Measure the “pedalling height” on your existing bike. This is the height from the centreline of the BB/Crank to the centreline of the saddle rail when the dropper post is fully extended and you are in your pedalling position. This assumes that you will be using the same length cranks as your existing bike and the same depth of saddle, if these are going to be different then the “pedalling height” needs to be adjusted accordingly i.e. if you’re using 170mm cranks on your old bike and going to 175mm on the new you would need to reduce your “pedalling height” by 5mm to allow for that.
Deduct the Seat Tube Length from the “pedalling height”, this gives you the “maximum theoretical dropper post height available” for your fully extended dropper post, measured from the bottom of the dropper post collar to the centreline of the saddle rail. This assumes that the dropper post can be fully inserted into the seat tube. This assumption needs to be tested against the selected dropper post, see below.

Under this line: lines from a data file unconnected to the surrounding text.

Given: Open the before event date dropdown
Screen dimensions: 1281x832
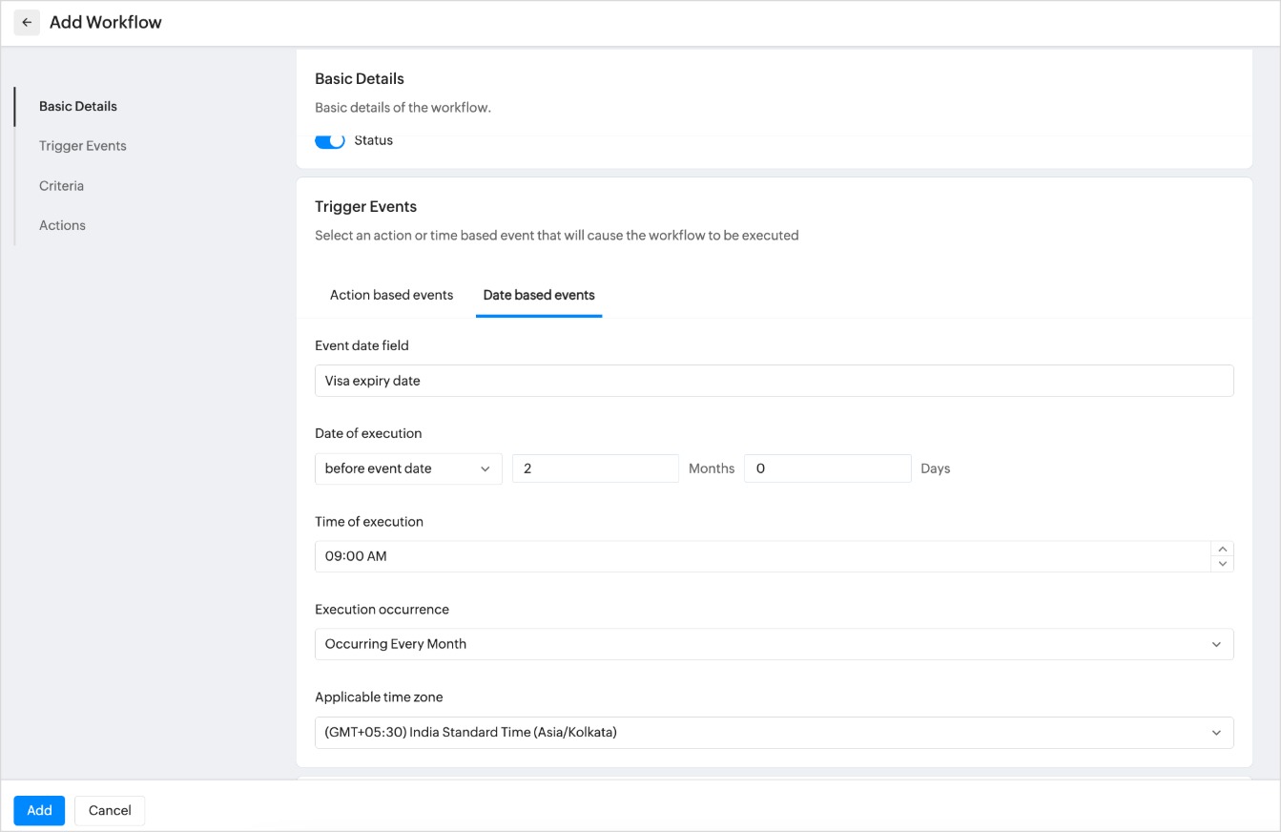Looking at the screenshot, I should point(407,468).
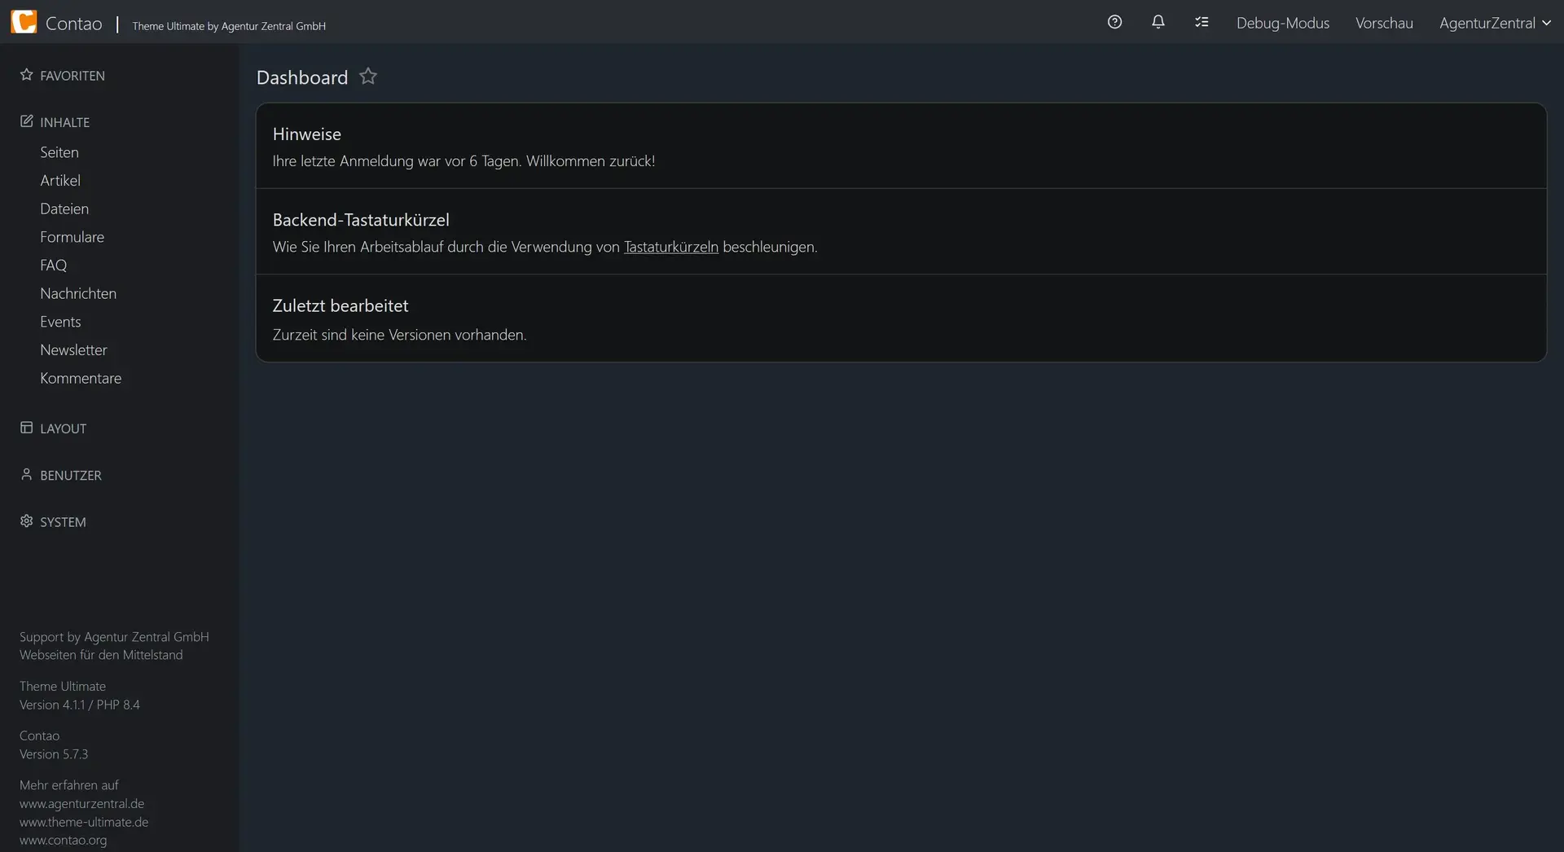Screen dimensions: 1564x852
Task: Open the Newsletter menu entry
Action: [73, 349]
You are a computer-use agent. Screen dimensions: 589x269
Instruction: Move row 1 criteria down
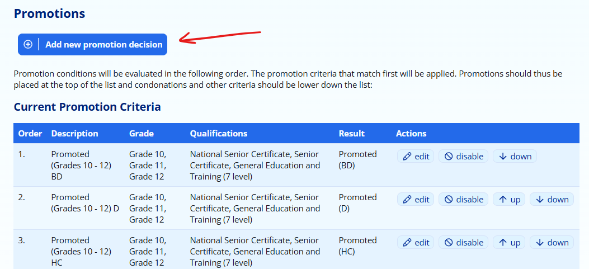[515, 157]
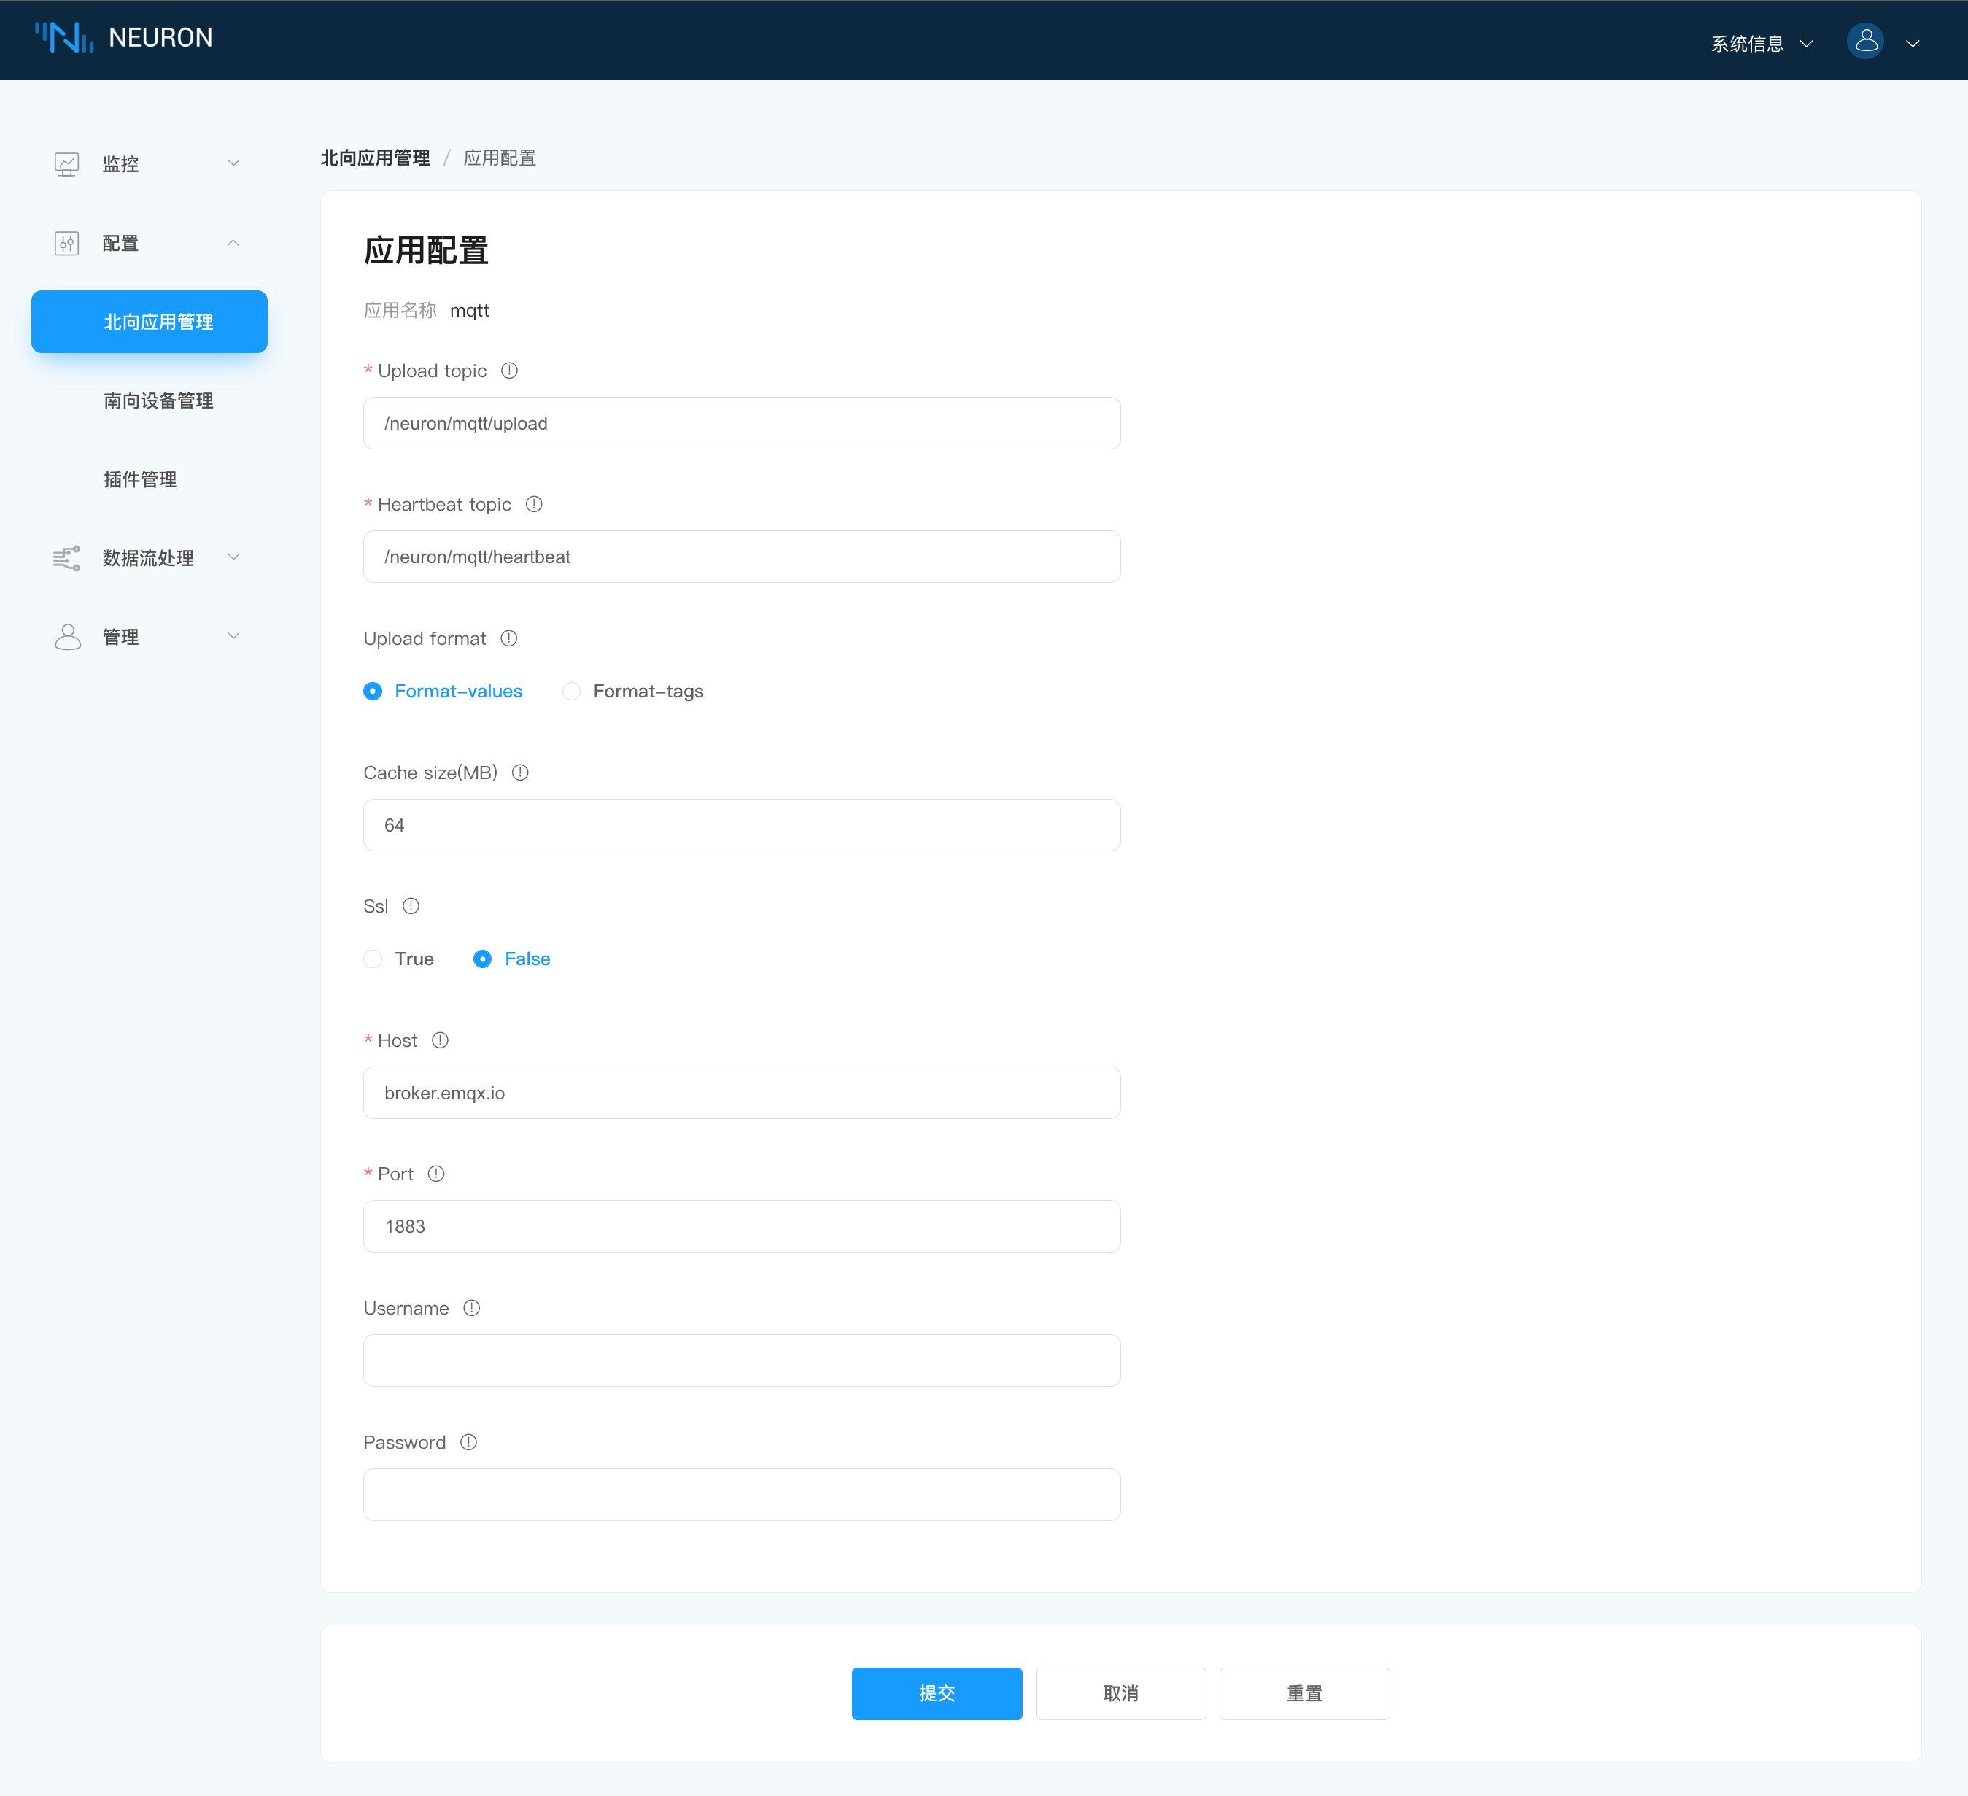Select Format-tags upload format option
1968x1796 pixels.
click(x=573, y=691)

It’s best if you measure the Seat Tube Length with the seat clamp in place, rather than rely on Geometry Charts, as the seat clamp sits proud of the tube by a few mm, if you can’t do this and are only have the Geometry Chart, add a few mm to the quoted length to allow for a seat clamp.
Using the “maximum theoretical dropper post height available” you can then use dropper post dimensions diagrams/info to work out which dropper posts will potentially fit your bike and how much “drop” you can accommodate.
You then need to calculate the actual depth that the selected dropper post needs to be inserted into the frame to give the “pedalling height”. You then need to check that that insertion depth is available by inserting a normal seat post into the frame as far as it will go, mark and measure the depth, and cross check against the dropper post to see if it will fit.